The Internal Revenue Service ordered a conservative educational group in Tennessee to provide the agency with a list of everyone the organization had trained or planned to train.
In a Feb. 14, 2012 letter to Kevin Kookogey, founder of Linchpins of Liberty, a group that teaches high school and college students about conservative political philosophy, the IRS wrote, “Provide details regarding all training you have provided or will provide.”
“Indicate who has received or will receive the training and submit copies of the training material,” the IRS asked the group.
Kookogey had submitted the application for tax-exempt nonprofit status in May 2011.
Speaking to MailOnline, he said, "Can you imagine my responsibility to parents if I disclosed the names of their children to the IRS?"

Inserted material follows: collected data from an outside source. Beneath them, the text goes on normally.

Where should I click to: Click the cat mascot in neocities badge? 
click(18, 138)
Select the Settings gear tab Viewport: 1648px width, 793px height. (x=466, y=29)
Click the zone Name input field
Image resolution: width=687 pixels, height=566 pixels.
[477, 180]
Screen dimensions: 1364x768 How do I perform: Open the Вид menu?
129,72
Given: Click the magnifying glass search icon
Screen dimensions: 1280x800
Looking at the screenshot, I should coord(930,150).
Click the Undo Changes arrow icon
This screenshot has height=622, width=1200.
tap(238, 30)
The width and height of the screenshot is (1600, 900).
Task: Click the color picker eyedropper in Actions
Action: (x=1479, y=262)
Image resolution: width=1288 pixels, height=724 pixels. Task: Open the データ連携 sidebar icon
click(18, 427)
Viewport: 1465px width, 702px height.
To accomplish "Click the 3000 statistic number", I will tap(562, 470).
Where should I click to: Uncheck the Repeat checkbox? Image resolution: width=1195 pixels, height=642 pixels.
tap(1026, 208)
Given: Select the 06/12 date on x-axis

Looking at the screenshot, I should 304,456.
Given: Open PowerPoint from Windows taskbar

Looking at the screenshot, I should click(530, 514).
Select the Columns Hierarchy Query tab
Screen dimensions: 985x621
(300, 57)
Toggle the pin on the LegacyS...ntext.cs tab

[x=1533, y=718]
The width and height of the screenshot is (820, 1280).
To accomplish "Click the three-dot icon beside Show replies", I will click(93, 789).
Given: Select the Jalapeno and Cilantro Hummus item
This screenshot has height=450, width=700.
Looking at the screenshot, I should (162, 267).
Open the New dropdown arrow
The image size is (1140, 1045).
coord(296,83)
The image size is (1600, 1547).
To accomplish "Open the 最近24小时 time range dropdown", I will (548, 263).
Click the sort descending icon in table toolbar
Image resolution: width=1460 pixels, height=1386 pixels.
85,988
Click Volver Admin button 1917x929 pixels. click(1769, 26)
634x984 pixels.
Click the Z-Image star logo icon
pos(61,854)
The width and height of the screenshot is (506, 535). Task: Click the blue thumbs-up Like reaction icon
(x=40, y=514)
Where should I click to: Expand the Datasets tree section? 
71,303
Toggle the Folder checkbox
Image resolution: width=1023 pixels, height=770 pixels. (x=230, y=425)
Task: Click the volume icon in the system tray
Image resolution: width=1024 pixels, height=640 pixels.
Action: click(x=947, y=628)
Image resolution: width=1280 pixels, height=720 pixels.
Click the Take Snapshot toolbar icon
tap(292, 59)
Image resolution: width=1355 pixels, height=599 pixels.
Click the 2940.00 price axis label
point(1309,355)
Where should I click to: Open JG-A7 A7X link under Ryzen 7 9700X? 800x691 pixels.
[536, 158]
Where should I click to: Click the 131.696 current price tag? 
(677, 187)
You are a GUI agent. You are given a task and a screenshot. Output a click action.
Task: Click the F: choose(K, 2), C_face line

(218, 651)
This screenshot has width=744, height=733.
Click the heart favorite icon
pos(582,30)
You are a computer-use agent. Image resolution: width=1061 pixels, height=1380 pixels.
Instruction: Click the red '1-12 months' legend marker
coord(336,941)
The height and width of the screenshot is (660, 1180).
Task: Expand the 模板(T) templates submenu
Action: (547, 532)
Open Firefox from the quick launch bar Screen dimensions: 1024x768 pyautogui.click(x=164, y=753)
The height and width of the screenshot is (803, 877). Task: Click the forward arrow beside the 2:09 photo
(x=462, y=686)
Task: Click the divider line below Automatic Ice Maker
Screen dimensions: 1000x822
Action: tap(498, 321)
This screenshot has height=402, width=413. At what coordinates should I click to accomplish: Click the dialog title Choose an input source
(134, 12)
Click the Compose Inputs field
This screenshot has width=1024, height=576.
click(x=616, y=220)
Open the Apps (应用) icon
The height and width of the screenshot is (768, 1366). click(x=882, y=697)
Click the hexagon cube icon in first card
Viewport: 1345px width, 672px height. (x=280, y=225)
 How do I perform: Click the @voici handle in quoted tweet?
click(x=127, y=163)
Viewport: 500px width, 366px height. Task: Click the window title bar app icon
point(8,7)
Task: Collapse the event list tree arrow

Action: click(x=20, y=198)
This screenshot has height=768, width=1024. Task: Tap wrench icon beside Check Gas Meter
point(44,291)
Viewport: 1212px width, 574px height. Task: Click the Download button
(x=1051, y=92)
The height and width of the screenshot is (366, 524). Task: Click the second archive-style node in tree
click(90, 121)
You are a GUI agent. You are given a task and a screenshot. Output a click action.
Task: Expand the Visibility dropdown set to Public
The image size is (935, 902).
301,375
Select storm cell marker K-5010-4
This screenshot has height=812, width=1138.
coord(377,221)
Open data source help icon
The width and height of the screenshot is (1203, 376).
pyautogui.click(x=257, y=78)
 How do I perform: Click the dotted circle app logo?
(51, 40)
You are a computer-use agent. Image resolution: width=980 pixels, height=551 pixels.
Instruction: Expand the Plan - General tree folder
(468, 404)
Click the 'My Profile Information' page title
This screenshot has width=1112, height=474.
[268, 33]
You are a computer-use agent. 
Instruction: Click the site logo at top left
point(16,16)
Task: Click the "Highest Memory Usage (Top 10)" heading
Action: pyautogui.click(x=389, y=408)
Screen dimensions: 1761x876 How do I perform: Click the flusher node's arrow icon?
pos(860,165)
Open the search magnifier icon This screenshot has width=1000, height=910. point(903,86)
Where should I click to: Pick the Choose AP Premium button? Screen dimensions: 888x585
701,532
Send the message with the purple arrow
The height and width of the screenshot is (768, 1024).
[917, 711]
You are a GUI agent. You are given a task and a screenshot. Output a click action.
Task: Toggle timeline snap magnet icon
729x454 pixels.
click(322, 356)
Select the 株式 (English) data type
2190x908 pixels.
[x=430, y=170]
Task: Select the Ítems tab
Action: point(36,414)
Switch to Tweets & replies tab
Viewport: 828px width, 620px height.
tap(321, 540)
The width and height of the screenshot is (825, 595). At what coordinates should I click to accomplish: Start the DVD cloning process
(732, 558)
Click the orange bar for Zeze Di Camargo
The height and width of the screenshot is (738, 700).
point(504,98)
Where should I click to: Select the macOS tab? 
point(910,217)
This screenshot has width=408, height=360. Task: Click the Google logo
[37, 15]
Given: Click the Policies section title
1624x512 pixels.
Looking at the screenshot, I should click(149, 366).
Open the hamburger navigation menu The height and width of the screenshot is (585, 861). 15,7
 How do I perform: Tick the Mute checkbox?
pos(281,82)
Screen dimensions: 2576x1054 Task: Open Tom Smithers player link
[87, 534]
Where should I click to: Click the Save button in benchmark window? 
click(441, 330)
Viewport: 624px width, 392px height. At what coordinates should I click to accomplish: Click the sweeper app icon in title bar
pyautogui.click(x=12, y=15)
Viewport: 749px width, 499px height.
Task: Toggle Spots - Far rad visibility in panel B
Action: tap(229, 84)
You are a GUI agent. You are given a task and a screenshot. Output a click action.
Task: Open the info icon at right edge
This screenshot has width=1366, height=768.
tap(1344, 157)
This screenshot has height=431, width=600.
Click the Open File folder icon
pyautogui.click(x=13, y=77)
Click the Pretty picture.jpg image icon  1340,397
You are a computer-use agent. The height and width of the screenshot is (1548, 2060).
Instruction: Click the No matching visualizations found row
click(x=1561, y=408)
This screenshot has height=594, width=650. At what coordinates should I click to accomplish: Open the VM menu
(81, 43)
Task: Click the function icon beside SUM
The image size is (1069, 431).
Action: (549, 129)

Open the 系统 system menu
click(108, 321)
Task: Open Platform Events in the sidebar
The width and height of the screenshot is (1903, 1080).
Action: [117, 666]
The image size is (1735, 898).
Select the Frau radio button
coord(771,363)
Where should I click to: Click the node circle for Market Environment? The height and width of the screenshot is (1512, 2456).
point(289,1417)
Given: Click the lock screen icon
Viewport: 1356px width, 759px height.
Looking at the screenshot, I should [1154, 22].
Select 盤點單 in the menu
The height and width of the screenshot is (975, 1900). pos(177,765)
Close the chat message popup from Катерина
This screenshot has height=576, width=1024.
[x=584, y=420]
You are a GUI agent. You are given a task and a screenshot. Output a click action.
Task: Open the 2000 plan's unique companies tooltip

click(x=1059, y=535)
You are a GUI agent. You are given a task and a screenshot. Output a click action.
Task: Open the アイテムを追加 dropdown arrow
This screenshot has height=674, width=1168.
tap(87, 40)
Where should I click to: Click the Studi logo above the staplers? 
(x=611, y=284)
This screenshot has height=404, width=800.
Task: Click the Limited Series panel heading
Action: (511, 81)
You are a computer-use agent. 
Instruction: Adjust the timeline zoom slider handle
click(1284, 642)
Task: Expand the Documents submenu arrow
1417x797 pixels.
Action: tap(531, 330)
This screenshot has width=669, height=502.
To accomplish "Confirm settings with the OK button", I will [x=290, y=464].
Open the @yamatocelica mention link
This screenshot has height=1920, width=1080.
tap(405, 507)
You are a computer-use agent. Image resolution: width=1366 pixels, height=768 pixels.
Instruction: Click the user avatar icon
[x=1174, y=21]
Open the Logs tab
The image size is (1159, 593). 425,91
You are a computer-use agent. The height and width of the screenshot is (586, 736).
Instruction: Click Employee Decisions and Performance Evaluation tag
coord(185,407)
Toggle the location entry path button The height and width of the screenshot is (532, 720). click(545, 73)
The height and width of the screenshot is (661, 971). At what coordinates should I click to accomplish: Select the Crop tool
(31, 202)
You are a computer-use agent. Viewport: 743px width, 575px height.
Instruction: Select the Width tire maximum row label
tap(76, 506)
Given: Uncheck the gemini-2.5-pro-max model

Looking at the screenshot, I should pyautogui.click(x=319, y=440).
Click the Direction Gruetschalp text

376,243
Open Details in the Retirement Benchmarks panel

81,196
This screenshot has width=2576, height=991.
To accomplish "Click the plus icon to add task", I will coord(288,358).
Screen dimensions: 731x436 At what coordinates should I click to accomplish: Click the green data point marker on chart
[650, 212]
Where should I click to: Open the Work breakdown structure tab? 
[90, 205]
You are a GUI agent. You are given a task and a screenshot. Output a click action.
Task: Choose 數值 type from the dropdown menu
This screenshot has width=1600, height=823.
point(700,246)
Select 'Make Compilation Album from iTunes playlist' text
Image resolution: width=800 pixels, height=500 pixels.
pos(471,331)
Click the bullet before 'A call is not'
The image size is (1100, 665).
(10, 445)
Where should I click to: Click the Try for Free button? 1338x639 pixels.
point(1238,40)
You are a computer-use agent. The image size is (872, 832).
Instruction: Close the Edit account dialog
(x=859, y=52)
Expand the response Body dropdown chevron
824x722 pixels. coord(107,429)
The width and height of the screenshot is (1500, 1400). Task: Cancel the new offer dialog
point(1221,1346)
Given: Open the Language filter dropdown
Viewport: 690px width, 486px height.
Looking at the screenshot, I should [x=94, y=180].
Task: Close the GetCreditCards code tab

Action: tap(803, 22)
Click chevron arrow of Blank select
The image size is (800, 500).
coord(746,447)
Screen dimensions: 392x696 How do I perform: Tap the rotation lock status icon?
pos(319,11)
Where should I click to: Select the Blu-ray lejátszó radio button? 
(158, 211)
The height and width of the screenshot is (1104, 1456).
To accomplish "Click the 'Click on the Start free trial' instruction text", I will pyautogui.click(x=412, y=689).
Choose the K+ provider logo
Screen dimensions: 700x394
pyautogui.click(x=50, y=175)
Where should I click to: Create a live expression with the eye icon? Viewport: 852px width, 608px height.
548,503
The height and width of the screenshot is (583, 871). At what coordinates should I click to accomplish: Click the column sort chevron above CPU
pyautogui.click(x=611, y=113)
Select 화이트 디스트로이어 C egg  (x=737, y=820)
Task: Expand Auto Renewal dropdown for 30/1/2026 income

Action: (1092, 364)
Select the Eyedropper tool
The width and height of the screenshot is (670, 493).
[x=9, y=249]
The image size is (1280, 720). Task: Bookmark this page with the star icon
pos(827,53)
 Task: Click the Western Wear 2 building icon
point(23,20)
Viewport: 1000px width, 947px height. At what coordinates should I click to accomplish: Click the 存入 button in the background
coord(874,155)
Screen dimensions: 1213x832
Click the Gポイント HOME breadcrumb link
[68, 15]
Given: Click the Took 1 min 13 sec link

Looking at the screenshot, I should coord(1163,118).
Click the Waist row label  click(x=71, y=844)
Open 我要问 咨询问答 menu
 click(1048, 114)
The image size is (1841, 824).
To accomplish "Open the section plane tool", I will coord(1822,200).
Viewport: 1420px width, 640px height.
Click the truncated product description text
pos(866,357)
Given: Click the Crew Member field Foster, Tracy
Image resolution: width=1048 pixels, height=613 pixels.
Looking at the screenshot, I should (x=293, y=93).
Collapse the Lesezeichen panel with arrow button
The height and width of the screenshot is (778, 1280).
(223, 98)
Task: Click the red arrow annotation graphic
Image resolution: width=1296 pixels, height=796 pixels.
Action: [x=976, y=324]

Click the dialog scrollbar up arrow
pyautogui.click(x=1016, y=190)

"It's an impossible question to answer fully and truthfully without disclosing the names of anyone I ever taught, or would ever teach, including students," Kookogey added.
The question was one of more than 90 that the tax collection agency posed to Linchpins of Liberty. It "should send chills through your spine that the government would ask me to identify those I teach, and to provide details of what I teach them," Kookogey told the publication.
He went on to call the IRS's request "unethical, unconstitutional and unfair," adding that the group was "targeted by the IRS based on our political beliefs and the content of our speech."
Kookogey also maintains that his group has no tea party connection, telling The Tennessean that its "ideas are opposed to the Obama administration, but we're not tea party."
The American Center for Law and Justice, which represents Linchpins of Liberty and 26 other conservative groups, said it is planning to file a lawsuit against the IRS.
Jordan Sekulow, chief counsel for the ACLJ, wrote in an essay for FoxNews.com on Tuesday that even though the Inspector General's report released to the media over the weekend "indicates that wrongdoing was widespread, the IRS still hasn't withdrawn its overbroad and unconstitutional questions, and it still hasn't granted the exemptions it should grant, despite the fact that some applications have been pending for more than two years."
Sekulow has demanded that the IRS grant the pending tax-exempt requests by noon on Friday or be prepared to fight in court.
"We sent the IRS a letter demanding that it grant tax exemptions for all pending applications for our clients, and we also demanded that the IRS hold accountable all those responsible for its unconstitutional policy and actions," he wrote.